The Group's interest-bearing liabilities at 31 December 2020 were EUR 108.5 (2019: 10.0) million, consisting of a fixed-rate EUR 100 million loan from the EIB and lease liabilities. The average maturity for interest-bearing liabilities excluding lease liabilities is 5.2 years (2019: zero years). At 31 December 2020, the Group’s cash and cash equivalents and money market investments totalled EUR 294.4 (2019: 149.0) million. To ensure the Group’s liquidity, any surplus cash is invested mainly in short-term euro-denominated interest-bearing instruments with good creditworthiness.

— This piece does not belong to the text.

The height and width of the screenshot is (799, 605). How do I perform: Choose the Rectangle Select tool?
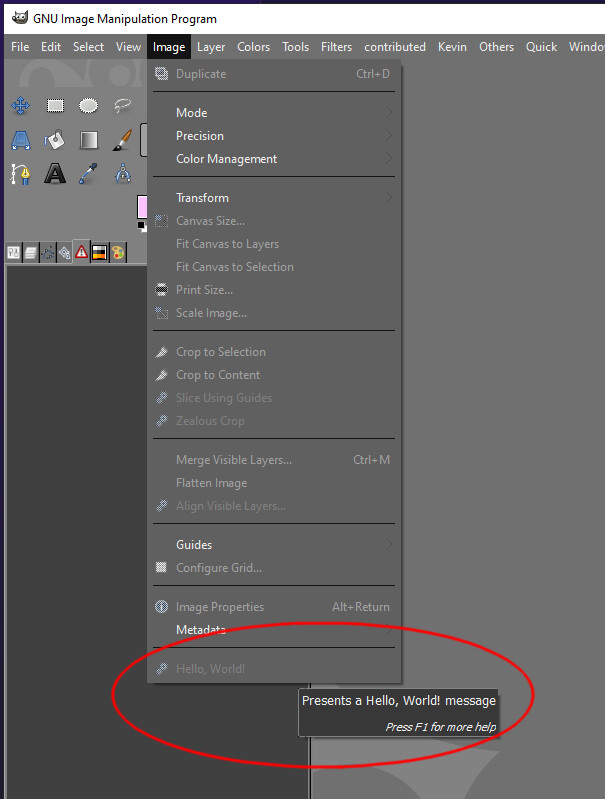point(55,105)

An investment-specific limit is determined for each investment.
Forecast undiscounted cash flows of financial liabilities, interest payments and derivatives are presented in the table in Note 6.2.3 of the Financial Statements 2020.
Management of capital structure
The financial objectives of the Group include a capital structure related goal to maintain the equity ratio, i.e. equity in proportion to total assets, at a level of at least 50%. This equity ratio is not the Company’s opinion of an optimal capital structure, but rather part of an aggregate consideration of the Company’s growth and profitability targets and dividend policy.
The terms of credit limit agreements of the Company include covenants that specify that if the covenants are breached, the lender optionally has the right to demand early repayment of the loan. The key figures used in the calculation of covenants have been calculated in accordance with the calculation formulas in the loan agreement. The tables presented in Note 6.2.4 of the Financial Statements 2020, show the levels of financial covenants specified in the terms of the loans and the corresponding values at 31 December 2020.